Derive the equation $v^{2}-u^{2}=2 a S$ graphically.

(N/A) Consider the velocity-time graph shown in the figure.
The distance $S$ covered by an object moving with uniform acceleration $a$ is equal to the area under the velocity-time graph,which is the area of the trapezium $OABD$.
Area of trapezium $OABD = \frac{(OA + BD) \times OD}{2}$
From the graph,we have:
$OA = u$ (initial velocity)
$BD = v$ (final velocity)
$OD = t$ (time taken)
Substituting these values,we get:
$S = \frac{(u + v) t}{2}$ --- (Equation $1$)
We know that for uniform acceleration,$v = u + at$,which can be rearranged to find time $t$:
$at = v - u$
$t = \frac{v - u}{a}$ --- (Equation $2$)
Substituting the value of $t$ from Equation $2$ into Equation $1$:
$S = \frac{(u + v)(v - u)}{2a}$
Using the algebraic identity $(a+b)(a-b) = a^2 - b^2$,we get:
$S = \frac{v^2 - u^2}{2a}$
Rearranging the terms,we get the final equation:
$v^2 - u^2 = 2aS$

◆ **Written exercise a**: Reproduce the source data from the first line up to and including the line with "Künstler (173, 8)", keeping each request as it is. Multiply every coordinate in the answers by 0.65 and round to whole numbers, rounding halves up.

(Source data)
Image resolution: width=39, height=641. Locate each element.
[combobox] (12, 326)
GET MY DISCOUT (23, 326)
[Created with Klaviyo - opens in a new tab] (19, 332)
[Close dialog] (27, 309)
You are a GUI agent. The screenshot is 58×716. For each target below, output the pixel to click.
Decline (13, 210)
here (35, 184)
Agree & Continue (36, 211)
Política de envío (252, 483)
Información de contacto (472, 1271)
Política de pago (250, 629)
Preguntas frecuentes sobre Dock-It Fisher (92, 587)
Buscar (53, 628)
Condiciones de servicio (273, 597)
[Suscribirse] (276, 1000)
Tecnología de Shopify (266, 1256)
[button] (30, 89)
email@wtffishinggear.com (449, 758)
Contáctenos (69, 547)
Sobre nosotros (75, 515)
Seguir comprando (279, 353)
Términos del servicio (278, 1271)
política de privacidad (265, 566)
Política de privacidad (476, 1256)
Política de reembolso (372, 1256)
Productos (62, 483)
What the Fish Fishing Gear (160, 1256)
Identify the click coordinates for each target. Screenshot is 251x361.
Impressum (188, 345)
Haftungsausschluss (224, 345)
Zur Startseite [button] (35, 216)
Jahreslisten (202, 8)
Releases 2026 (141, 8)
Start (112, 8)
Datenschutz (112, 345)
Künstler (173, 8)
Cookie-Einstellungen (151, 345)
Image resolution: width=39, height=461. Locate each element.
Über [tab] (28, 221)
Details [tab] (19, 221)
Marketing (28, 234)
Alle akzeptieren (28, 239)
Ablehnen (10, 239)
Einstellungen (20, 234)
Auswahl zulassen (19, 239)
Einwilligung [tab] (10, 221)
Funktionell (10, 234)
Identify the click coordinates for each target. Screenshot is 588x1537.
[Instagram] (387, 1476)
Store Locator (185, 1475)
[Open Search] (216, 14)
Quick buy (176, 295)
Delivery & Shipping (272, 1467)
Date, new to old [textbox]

◆ **Written exercise b**: In the derivation, which area under the velocity-time graph gives the distance S?

◆ **Finished answer a**:
Image resolution: width=39, height=641. Locate each element.
[combobox] (8, 212)
GET MY DISCOUT (15, 212)
[Created with Klaviyo - opens in a new tab] (12, 216)
[Close dialog] (18, 201)
You are a GUI agent. The screenshot is 58×716. For each target below, output the pixel to click.
Decline (8, 137)
here (23, 120)
Agree & Continue (23, 137)
Política de envío (164, 314)
Información de contacto (307, 826)
Política de pago (163, 409)
Preguntas frecuentes sobre Dock-It Fisher (60, 382)
Buscar (34, 408)
Condiciones de servicio (177, 388)
[Suscribirse] (179, 650)
Tecnología de Shopify (173, 816)
[button] (20, 58)
email@wtffishinggear.com (292, 493)
Contáctenos (45, 356)
Sobre nosotros (49, 335)
Seguir comprando (181, 229)
Términos del servicio (181, 826)
política de privacidad (172, 368)
Política de privacidad (309, 816)
Política de reembolso (242, 816)
Productos (40, 314)
What the Fish Fishing Gear (104, 816)
Identify the click coordinates for each target. Screenshot is 251x361.
Impressum (122, 224)
Haftungsausschluss (146, 224)
Zur Startseite [button] (23, 140)
Jahreslisten (131, 5)
Releases 2026 (92, 5)
Start (73, 5)
Datenschutz (73, 224)
Künstler (112, 5)

◆ **Finished answer b**: The area of the trapezium OABD.